Suppose we have the curve $Z\subset \mathbb{P}^2$ given by the equation $y^2z-x^3=0.$ I have to find a basis for the tangent space at $(0:0:1)$, but I find the definition hard:
Let $X$ be a variety and $a\in X$. Then $T_X(a)=(\mathfrak{m}/\mathfrak{m}^2)^*$ where $m\subset O_X(U)$ ($O_X$ is the sheaf of regular functions) is the maximal ideal of $x$ and $U$ an affine open containing $x$.
To use this in my situation, we have $X=Z$ and the open set containing $(0:0:1)$ should be $U=Z\cap \{(a:b:1)\colon a,b\in k\}$. So now I have to know how $O_Z(U)$ looks like. I believe it is just $k[x,y]/(y^2-x^3)$ but I am not sure if this is true and how to show it if it is true. So $\mathfrak{m}=(x,y)$ and so $\mathfrak{m}/\mathfrak{m}^2$ has basis $\{x,y\}$.
My question: is this actually correct and are there easier ways to compute tangent spaces?
Yes, $O_X(U) \cong k[x,y]/(y^2 - x^3)$. To give this full justification depends on your foundations, I guess, but you can think of this in the following way: The equation $y^2z - x^3$ cuts out some points in projective space, and convenient covers are given by the planes $z = 1$, $x = 1$, $y = 1$, which in projective coordinates means the set of points $[x:y:z]$, with $z \not = 0$, etc. (Mentally I am imagining the space of all lines through the origin in 3-space, and the lines that intersect these planes are those in the cover. This may remind you of an old trick for representing affine transformations of a plane as linear ones, by embedding your plane at $z = 1$ in 3-space...)
On the space of points with projective coordinates $[x:y:z]$, where $z \not = 0$, the ratios $x/z$ and $y/z$ become honest functions (you can plug in points and get specific numbers), and these are affine coordinates on this patch (the points on this patch is the data of a plane, $x$ and $y$ can be arbitrary numbers, and we have given two functions that spit out the coordinates).
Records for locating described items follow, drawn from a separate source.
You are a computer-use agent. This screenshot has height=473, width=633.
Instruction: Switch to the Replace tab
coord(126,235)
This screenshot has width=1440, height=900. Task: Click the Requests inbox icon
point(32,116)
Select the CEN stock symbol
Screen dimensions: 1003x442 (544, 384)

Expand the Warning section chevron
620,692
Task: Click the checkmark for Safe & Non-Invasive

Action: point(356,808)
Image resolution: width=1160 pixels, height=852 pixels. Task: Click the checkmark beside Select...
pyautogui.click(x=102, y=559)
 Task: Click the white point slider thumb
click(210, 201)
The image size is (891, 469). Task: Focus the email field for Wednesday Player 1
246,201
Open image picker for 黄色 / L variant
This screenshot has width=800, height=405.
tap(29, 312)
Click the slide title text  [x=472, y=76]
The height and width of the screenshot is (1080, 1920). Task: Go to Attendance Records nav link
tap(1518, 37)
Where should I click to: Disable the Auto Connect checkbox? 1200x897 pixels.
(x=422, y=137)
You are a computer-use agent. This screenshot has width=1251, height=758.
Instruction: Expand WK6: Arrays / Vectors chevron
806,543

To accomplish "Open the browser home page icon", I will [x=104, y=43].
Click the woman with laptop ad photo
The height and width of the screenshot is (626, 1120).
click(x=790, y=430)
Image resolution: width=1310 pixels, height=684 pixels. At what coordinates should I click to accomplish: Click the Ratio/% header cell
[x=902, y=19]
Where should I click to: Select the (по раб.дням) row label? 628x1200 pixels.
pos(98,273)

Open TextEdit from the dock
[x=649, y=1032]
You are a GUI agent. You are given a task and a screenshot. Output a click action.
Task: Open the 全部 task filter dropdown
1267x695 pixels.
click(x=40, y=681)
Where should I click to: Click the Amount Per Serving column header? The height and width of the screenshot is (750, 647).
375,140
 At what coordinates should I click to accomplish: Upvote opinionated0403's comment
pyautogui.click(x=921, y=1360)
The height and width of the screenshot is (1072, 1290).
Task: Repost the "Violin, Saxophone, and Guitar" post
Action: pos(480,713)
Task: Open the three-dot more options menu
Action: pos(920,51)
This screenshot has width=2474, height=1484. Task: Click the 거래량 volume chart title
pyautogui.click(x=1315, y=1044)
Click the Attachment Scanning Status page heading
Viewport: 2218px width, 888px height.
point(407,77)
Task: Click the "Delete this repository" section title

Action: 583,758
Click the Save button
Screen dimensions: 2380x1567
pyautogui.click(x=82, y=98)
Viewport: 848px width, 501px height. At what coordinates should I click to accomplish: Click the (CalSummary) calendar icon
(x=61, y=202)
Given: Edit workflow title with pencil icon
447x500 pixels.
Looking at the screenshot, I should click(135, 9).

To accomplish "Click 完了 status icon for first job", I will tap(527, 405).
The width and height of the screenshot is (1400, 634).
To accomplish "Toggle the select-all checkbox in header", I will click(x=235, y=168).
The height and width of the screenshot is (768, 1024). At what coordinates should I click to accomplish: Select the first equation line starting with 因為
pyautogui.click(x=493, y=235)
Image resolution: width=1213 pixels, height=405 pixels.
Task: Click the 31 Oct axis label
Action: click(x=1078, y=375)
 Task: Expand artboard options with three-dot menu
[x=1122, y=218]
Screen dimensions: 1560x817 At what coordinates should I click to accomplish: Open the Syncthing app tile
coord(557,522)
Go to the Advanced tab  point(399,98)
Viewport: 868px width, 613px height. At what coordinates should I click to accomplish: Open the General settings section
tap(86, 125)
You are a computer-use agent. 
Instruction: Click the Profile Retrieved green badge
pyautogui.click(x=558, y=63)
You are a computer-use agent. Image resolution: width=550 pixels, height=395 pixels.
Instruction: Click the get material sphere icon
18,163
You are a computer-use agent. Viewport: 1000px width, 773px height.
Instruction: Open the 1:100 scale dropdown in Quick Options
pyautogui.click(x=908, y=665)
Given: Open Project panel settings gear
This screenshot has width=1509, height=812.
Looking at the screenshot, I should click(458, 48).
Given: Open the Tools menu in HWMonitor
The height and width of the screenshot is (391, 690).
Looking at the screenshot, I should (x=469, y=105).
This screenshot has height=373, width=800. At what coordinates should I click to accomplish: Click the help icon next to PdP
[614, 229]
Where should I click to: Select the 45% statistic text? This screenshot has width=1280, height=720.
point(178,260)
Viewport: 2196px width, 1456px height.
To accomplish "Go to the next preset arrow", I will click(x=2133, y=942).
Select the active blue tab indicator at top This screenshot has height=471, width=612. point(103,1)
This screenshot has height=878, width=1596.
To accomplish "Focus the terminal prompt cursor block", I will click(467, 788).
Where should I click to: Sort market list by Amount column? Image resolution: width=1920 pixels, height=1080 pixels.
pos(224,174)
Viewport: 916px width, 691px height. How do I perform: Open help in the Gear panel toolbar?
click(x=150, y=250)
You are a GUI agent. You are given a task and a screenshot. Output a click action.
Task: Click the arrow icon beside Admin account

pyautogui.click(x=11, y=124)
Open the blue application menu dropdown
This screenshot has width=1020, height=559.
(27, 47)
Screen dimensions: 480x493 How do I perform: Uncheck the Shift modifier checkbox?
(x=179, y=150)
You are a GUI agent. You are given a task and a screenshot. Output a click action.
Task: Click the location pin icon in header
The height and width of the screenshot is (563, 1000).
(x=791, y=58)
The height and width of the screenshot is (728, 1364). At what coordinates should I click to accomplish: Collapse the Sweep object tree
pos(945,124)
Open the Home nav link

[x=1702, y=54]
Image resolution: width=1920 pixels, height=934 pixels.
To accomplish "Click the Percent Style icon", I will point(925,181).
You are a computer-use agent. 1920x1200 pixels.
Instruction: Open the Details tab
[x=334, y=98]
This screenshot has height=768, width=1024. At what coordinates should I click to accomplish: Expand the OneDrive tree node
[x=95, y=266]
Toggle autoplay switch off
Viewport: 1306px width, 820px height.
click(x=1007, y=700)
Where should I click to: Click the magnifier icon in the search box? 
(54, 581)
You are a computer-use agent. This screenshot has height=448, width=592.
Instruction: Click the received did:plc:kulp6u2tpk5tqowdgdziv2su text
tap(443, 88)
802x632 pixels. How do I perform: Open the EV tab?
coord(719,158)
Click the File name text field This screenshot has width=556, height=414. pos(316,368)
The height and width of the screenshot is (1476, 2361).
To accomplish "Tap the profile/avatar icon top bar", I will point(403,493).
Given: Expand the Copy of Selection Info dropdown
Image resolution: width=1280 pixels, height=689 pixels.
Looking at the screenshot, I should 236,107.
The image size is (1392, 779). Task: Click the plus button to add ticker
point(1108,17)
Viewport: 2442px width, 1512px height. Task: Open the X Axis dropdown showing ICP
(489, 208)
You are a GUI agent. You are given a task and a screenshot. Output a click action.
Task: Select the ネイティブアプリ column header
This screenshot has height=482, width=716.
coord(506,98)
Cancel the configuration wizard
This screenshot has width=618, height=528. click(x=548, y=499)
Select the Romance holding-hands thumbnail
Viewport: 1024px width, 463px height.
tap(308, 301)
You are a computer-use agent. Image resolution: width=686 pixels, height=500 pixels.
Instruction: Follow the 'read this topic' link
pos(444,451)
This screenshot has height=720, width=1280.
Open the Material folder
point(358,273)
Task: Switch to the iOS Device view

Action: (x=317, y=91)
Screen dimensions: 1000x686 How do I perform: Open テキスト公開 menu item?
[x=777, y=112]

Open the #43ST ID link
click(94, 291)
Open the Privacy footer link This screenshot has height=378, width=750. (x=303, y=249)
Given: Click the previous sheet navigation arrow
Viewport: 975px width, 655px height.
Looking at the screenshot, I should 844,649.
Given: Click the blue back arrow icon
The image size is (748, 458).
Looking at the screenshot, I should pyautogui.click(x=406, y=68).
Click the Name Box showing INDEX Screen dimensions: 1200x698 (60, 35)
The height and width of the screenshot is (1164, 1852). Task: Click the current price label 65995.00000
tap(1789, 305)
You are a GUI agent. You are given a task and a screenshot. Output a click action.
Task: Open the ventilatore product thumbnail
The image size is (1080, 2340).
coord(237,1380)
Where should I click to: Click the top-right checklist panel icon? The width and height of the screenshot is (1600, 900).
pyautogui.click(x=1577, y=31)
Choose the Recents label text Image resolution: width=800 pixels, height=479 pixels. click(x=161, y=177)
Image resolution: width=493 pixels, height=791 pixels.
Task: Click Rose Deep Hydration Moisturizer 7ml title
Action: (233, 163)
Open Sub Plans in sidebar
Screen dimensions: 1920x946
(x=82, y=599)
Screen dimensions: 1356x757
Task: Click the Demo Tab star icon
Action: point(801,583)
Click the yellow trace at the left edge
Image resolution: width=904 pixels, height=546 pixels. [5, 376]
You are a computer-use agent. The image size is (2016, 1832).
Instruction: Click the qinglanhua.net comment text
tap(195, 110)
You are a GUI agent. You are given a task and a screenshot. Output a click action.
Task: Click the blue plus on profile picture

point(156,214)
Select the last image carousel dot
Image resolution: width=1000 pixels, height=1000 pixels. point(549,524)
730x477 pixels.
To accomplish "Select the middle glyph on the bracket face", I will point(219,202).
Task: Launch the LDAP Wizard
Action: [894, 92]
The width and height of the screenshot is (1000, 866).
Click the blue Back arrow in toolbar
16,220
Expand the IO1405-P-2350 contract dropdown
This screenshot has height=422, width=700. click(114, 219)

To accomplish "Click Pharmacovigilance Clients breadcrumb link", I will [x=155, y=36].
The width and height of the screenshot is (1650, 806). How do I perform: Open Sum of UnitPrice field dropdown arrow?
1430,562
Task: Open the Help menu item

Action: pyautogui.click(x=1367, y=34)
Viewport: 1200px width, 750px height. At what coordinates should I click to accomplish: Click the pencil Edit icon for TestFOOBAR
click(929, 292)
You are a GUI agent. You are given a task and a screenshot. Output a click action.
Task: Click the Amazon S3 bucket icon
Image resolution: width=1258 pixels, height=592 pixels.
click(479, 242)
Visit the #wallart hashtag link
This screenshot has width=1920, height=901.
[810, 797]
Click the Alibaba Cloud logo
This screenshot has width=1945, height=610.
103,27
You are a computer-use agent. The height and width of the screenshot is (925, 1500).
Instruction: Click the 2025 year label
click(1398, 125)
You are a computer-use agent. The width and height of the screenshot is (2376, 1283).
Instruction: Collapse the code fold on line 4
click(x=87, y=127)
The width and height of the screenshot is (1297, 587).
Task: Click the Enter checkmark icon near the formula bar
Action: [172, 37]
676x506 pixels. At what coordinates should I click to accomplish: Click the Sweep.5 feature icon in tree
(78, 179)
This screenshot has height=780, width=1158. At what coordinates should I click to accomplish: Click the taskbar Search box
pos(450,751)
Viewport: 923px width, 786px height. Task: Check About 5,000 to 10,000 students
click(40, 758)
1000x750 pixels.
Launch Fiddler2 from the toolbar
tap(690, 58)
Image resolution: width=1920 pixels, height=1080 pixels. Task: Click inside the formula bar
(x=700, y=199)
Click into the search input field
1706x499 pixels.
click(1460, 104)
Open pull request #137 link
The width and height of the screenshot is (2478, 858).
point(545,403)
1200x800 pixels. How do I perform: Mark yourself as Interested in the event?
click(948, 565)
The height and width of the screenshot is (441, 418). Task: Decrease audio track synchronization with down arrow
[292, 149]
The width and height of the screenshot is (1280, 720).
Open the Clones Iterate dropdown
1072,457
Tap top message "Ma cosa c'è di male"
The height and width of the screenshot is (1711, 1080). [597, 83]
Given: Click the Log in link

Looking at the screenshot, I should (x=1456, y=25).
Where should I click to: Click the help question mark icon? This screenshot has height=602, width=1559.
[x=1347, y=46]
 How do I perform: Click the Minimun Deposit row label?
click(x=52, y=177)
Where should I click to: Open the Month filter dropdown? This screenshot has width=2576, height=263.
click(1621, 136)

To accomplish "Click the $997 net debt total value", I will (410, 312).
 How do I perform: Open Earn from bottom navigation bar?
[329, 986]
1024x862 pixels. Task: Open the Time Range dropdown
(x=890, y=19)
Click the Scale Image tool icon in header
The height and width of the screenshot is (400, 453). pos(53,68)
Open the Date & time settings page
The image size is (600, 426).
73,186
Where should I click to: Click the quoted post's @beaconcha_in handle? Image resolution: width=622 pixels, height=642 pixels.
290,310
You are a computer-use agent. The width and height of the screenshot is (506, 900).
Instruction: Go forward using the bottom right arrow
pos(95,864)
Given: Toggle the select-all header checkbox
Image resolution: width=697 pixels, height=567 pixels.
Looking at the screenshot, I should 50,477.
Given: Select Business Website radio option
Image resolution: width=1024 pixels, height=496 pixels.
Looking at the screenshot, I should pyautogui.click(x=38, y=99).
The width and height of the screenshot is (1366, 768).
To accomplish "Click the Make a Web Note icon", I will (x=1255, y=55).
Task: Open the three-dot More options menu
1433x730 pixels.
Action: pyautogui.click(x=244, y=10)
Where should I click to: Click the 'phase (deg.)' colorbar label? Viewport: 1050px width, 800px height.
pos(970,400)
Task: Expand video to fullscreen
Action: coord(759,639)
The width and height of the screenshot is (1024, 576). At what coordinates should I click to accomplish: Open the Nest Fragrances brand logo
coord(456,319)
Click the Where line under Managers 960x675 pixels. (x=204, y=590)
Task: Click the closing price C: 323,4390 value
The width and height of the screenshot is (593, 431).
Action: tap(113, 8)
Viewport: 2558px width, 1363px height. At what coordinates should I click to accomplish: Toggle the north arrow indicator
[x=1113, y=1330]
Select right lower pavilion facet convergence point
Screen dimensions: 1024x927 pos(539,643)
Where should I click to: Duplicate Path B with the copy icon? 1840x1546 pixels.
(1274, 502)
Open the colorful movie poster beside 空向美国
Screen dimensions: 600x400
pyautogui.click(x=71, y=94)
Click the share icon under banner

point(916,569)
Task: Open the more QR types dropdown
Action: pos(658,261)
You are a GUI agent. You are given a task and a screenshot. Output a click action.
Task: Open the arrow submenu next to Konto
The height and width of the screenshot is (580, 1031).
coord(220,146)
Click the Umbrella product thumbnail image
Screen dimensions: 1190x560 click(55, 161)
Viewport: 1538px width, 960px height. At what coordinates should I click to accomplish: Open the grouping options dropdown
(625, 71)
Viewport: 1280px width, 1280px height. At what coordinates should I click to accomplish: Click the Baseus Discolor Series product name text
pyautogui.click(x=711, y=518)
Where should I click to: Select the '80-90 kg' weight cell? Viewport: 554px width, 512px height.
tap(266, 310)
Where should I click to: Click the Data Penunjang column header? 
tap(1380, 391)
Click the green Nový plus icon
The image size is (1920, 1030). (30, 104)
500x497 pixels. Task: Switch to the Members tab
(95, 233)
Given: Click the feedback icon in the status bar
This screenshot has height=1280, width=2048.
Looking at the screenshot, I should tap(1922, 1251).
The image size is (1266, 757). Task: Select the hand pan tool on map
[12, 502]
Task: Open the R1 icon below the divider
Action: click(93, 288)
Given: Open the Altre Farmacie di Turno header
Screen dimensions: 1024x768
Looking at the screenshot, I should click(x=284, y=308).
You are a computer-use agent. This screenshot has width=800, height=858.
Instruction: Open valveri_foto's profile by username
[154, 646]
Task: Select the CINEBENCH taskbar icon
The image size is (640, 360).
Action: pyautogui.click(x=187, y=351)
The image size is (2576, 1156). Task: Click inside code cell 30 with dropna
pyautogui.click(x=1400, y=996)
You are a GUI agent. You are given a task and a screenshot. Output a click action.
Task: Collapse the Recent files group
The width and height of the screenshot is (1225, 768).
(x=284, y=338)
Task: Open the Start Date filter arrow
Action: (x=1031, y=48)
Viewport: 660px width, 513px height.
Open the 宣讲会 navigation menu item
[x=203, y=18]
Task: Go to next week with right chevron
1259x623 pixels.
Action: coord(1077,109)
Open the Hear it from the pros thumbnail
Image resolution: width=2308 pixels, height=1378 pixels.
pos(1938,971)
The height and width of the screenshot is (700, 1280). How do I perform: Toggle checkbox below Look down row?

Or, again remembering that our space is that of lines in 3-space, for lines with nonzero z-coordinate, $x/z$ and $y/z$ are well defined "slopes" of those lines, and these two numbers uniquely and freely determine any one of the lines that intersects the plane $z = 1$.
Then the equation $y^2z - x^3 = 0$ is equivalent (dividng both sides by $z^3$, which we have assumed to be nonzero) to $(y/z)^2 - (x/z)^3 = 0$, and on this patch the variety we have defined is given by $k[(y/z),(x/z)]/((y/z)^2 - (x/z)^3 )= 0$. At this point is just convenient to set $z = 1$, but you could just as well call $y/z = Y$ and $x/z = X$.
Now let $m = (X,Y)$, so $m^2 = (X^2, XY, Y^2)$. The equation $Y^2 - X^3$ involves no linear pieces, so is zero after modding out by $m^2$. What is secretly going on here is that $Y^2 - X^3$ can be thought of as the Taylor expansion of $Y^2 - X^3$ around the origin, and the you can compute that its derivatives with respect to $X$ and $Y$ are both zero, hence the Taylor expansion has no linear part (and it also has no constant part since $(0,0)$ is on the curve defined by this equation), and hence this equation becomes $0$ $mod m^2$. Similarly, if $f$ is some polynomial defining a plane curve passing through the origin, then you can Taylor expand around $(x,y)$ to see what equations are imposed on $m /m^2$. If you think this through you will arrive at the Jacobian criterion for the smoothness, in particular you will recover the calculus fact that the tangent space of a hypersurface is always normal to the gradient vector - though you will have to interpret this correctly (in multivariable calculus various identifications are made between the tangent and cotangent space, once you undo them you will have a statement that makes algebraic-geometric sense).
A good reference for all of this stuff, done in a very geometric fashion, is book I of Shafarevich "Varieties in Projective Space."